During Q2, Apple shifted 1.9m iPhones in Europe, the Middle East and Africa, up from 200,000 in Q2 2008. That took its market share from 1.3 per cent to 13.6 per cent, enough to put it just ahead of Rim, which came out of Q2 2009 with a share of 10.3 per cent.

Rim sold 1.4m BlackBerries in the quarter, up from 900,000 a year ago, still big growth in anyone's book.

Both firms have a way to go to challenge Nokia, which sold 8.9m smartphones in EMEA last quarter for a market share of 64 per cent. But the Finnish phone giant's share is being eroded: it was down 7.2 percentage points between Q2 2009 and Q2 2008, when it sold 9m smartphones. The bulk of Rim and Apple gains came at the expense of other firms.

In North America, Rim was ahead of Apple with a 52 per cent share to the iPhone's 23.3 per cent. HTC made a small third-place showing with a share of just 5.6 per cent. It and everyone else saw its share decline - Apple and Rim both commanded a greater share of the market than they did a year ago.
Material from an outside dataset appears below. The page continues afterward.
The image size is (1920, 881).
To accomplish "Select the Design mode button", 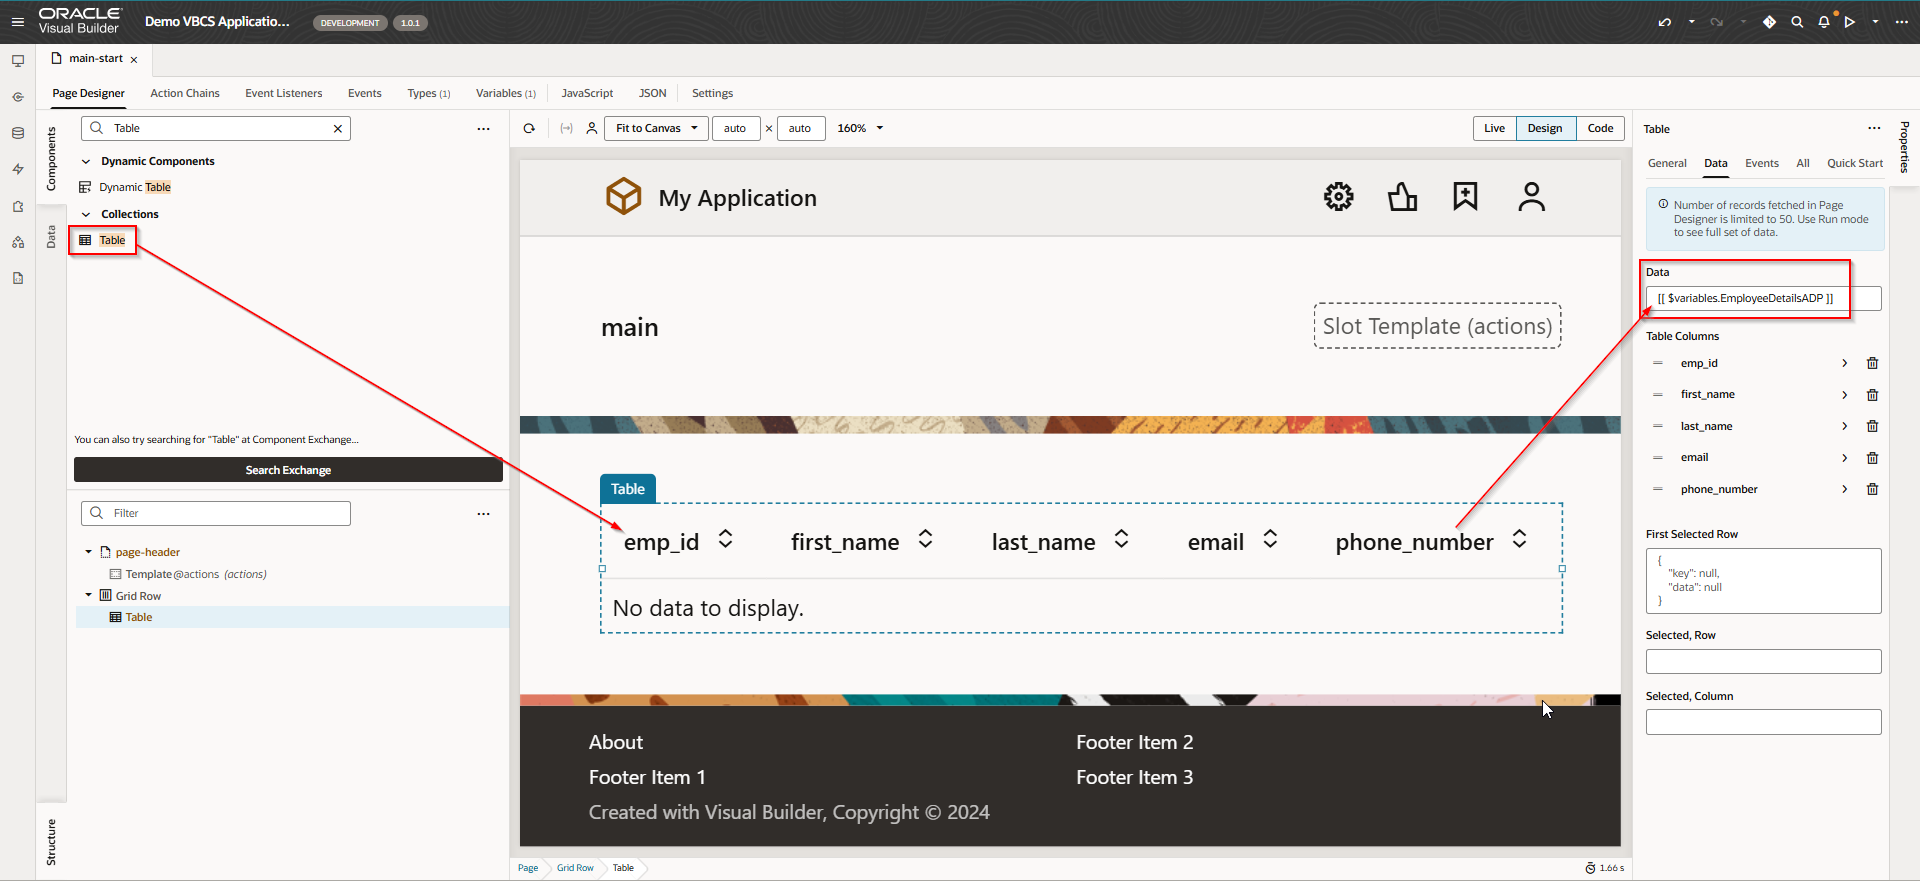I will pos(1545,129).
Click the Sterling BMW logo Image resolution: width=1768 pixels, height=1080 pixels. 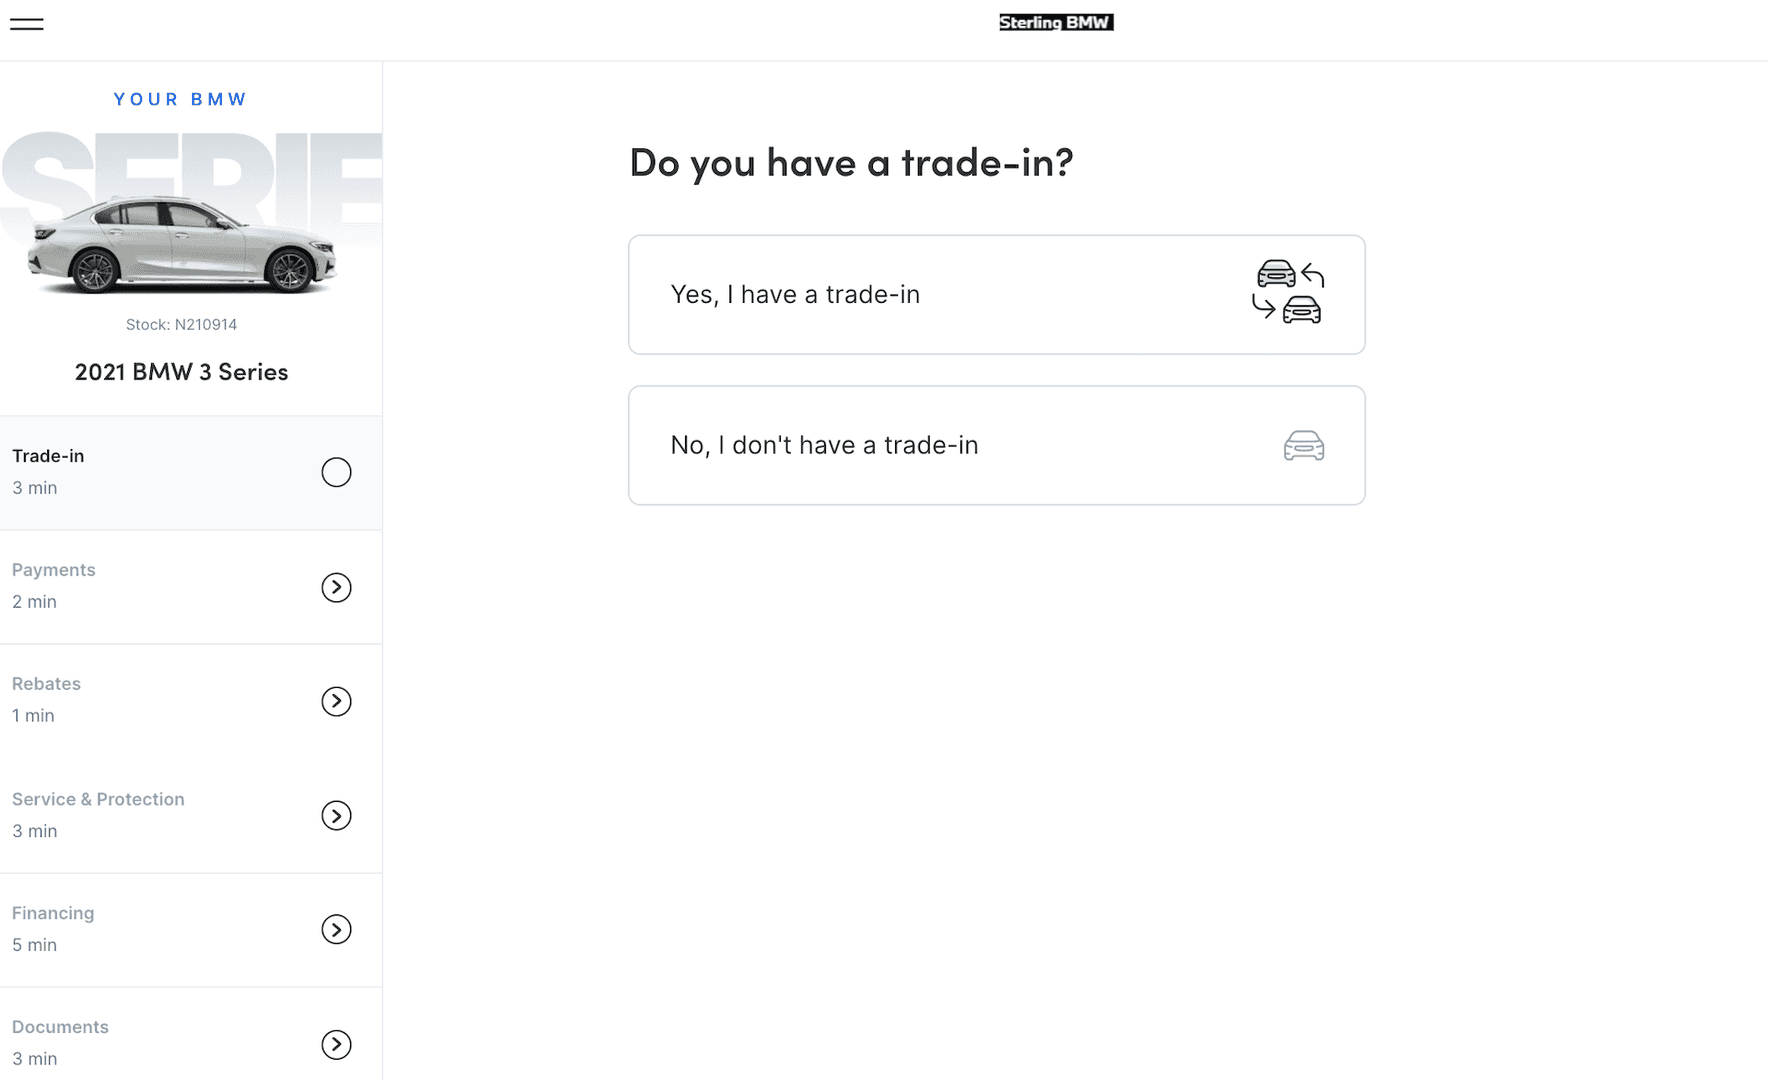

Nokia, absent from the North America top three, lead the pack in Asia Pacific with a 59.7 per cent share of the market, up from 50.6 per cent in the year-ago quarter. Second- and third-placed Sharp and Fujitsu both saw sales and share dip.

Worldwide, Nokia, RIM and Apple took the top three slots in Q2, achieving smartphone market shares of 44.3, 20.9 and 13.7 per cent, respectively. Nokia's share was down year on year, from 45.5 per cent, while the other two companies enjoyed increased market share, from 16.7 per cent (Rim) and 2.1 per cent (Apple).

The success seen by Apple and Rim pushed Windows Mobile's share of the smartphone operating system market below ten per cent for the first time in ages, falling from 14.3 per cent to just nine per cent of the market. Symbian, the market leader, saw its share slip from 58.2 per cent to 50.3 per cent.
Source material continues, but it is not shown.